EL MUNDO › OPINION

Indomables

 Por J. M. Pasquini Durán

Bolivia es un país de novela. Su historia es un relato fantástico cruzado por capítulos de generosa rebeldía popular y otros de mezquinas traiciones, con violencias inauditas, entre las que hay que contar 189 golpes de Estado consumados por fuerzas armadas que, casi siempre, actuaron como el brazo armado de los poderosos. En su territorio de un millón de kilómetros cuadrados, los enormes contrastes sociales han sido un paisaje permanente.
Cuando la familia Patiño era la monarquía del estaño y figuraba entre las inmensas fortunas en el ranking mundial, a mediados del siglo XX, los trabajadores del socavón libraron batallas legendarias en nombre del nacionalismo revolucionario. Los sindicatos mineros fueron promotores de lo que hoy los académicos llaman la “reforma agraria del aire” fundando emisoras radiales gestionadas por los trabajadores en cada mina, hasta que las olas represivas lograron clausurarlas y los sindicalistas fueron detenidos y abandonados en el desierto. La represión militar más las oligarquías asociadas con los planes económicos del neoliberalismo agudizaron la dualidad social, condenando al 70 por ciento de la población urbana y al 90 por ciento de la rural a sobrevivir con menos de un dólar por día.
A pesar de todas las crueldades que los azotan desde los comienzos de la historia, el movimiento popular boliviano resurgió de sus cenizas una y otra vez, sostenido por esa enorme masa de indígenas que son la mayoría de la población. A lo mejor, fue esa trayectoria de rebeldía la que sedujo al Che Guevara para que eligiera Bolivia como punto de partida para la insurrección en esta punta austral del mundo. En su Diario, el Che anotó que cuando les hablaban a los campesinos, éstos parecían esculturas de la misma piedra de los cerros. A lo mejor, ni siquiera entendían sus palabras en español, porque el 33 por ciento de los habitantes habla el quechua y el 21 por ciento el aymara, dos lenguas heredadas del imperio incaico, que ninguna colonización logró quebrar.

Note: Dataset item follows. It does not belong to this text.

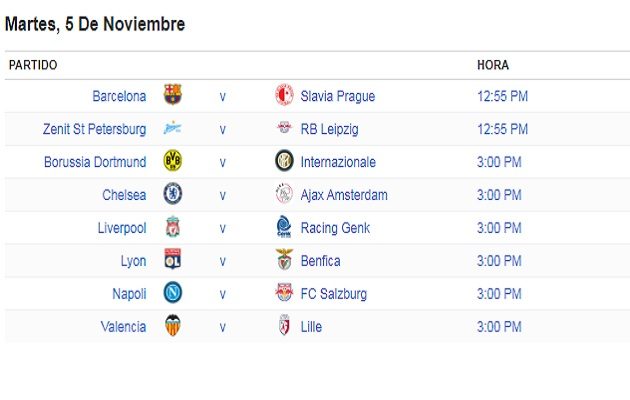Open the Racing Genk team link
Image resolution: width=630 pixels, height=400 pixels.
[335, 228]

Lo que es seguro es que al presidente Sánchez de Losada no lo entienden, porque hasta su español es insuficiente, ya que toda su vida estudió y vivió en Estados Unidos. Tampoco pueden comprender a un gobierno que pretende realizar el ajuste de la economía, en sintonía con las recetas del Fondo Monetario Internacional (FMI), mediante la rebaja de los salarios.

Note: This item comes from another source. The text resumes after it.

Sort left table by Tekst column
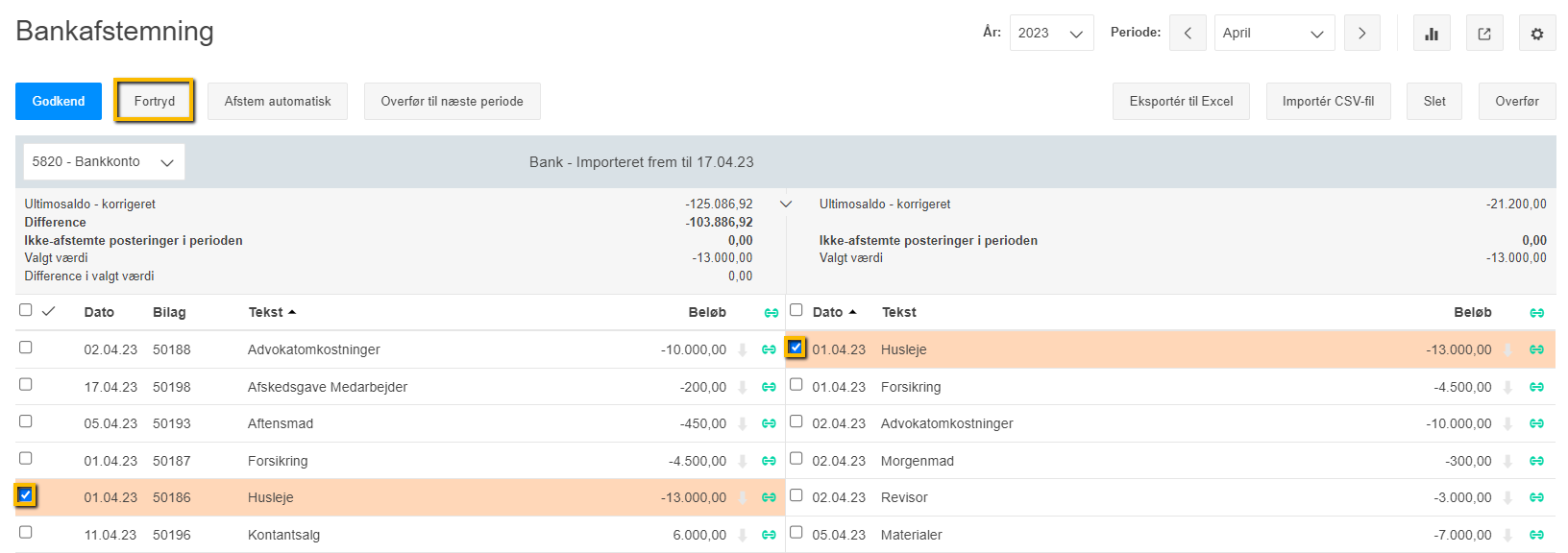This screenshot has width=1568, height=553. coord(266,312)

En la identidad cultural de esa civilización milenaria, la relación con la hoja de la planta de coca es por completo diferente a la que pueden tener los traficantes de narcóticos. Para los indígenas, la infusión de coca es una medicina tradicional y el “akuyico”, una bola de hojas que se mastica sin tragar y cuyos efectos alucinógenos son neutralizados con pizcas de bicarbonato de sodio, es una anestesia para la fatiga y el hambre. La decadencia económica del país, la enajenación de su economía, condenó a los campesinos a producir la hoja en gran escala, porque es uno de los pocos productos que le proveen una mínima rentabilidad. Son los cocaleros que hoy en día ocupan la cabeza del movimiento popular, del mismo modo que lo hacían los mineros hace medio siglo, que han promovido la formación de lo que llaman el “Estado Mayor del Pueblo”, un movimiento donde confluyen también empleados del Estado y otras fuerzas laborales y sociales, que apoyaron la candidatura de Evo Morales para la presidencia de la República.

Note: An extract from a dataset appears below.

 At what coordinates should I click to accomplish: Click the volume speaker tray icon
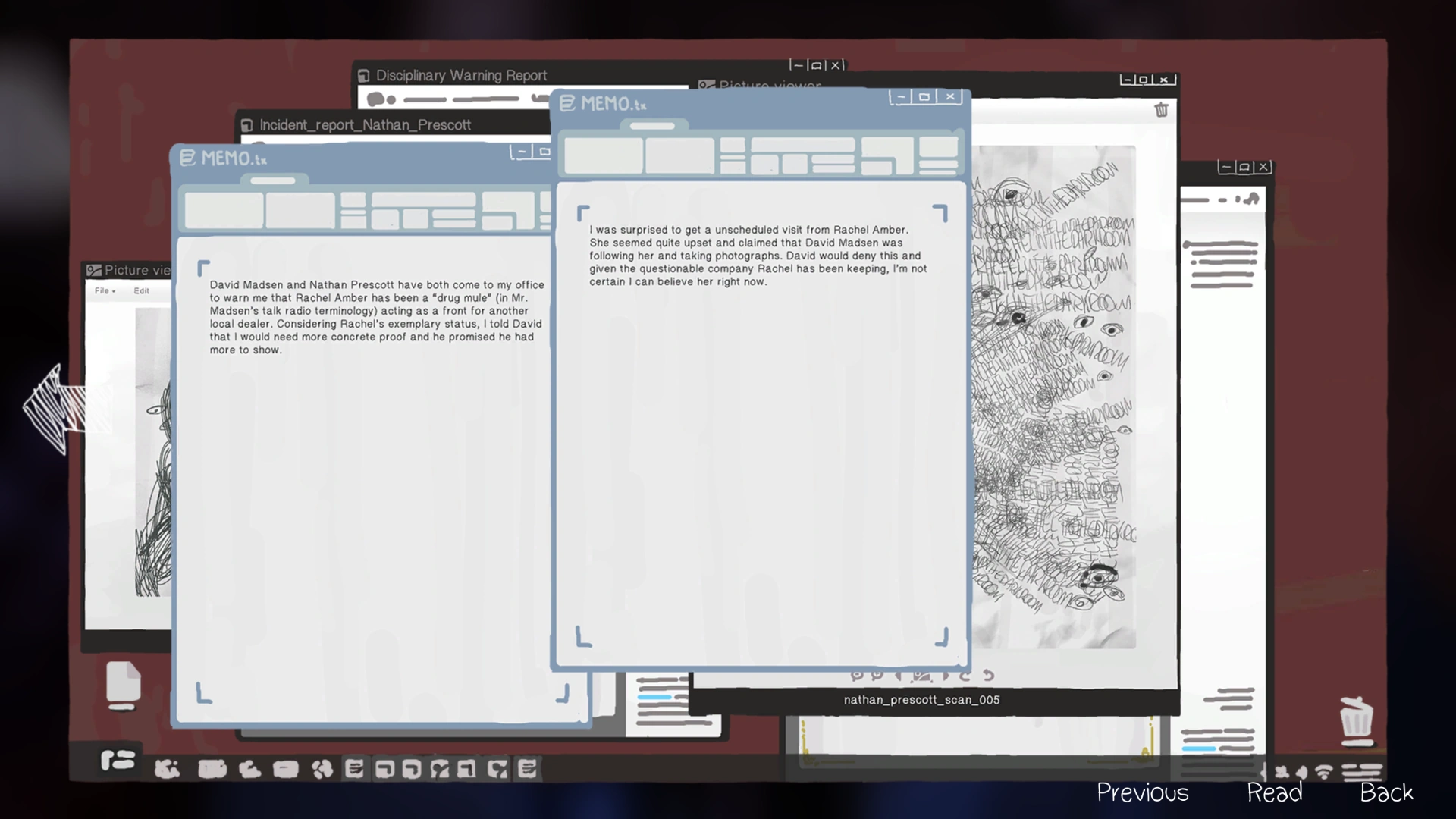click(1301, 773)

Ese movimiento es el que rechaza los planes de ajuste, cuya característica ni vale la pena mencionar en detalle ya que son idénticos a los que sufren la Argentina y muchos otros países de la región. Tampoco es una protesta que comenzó esta semana, porque sus antecedentes inmediatos hay que encontrarlos a partir de abril del año 2000. En esta oportunidad la confrontación tuvo olor a pólvora porque la policía se sumó al rechazo y repelió los ataques del ejército con las armas en mano. La nómina de muertos y heridos crece a diario, mientras los partidos de gobierno giran sobre sí mismos, incapaces de encontrar respuestas a la altura de lasdemandas y necesidades de la población. La democracia en estos países es inestable, pero no es de ninguna manera incompatible con los ciudadanos. Lo que debilita y estremece a los regímenes democráticos no son las rebeldías populares sino el tremendo nivel de injusticia social que pretenden sostener las oligarquías gobernantes. Por eso, la reconciliación de la política con la sociedad, en términos de convivencia pacífica, tiene una cláusula inevitable: reestablecer principios de justicia social, de igualdad de oportunidades y de igualdad ante la ley. Por eso, la lucha en Bolivia no es ajena ni misteriosa: es otro frente de la causa común, que estalla en burbujas de indignación y dolor, hoy aquí y mañana allá, hasta que pueda ser torrente.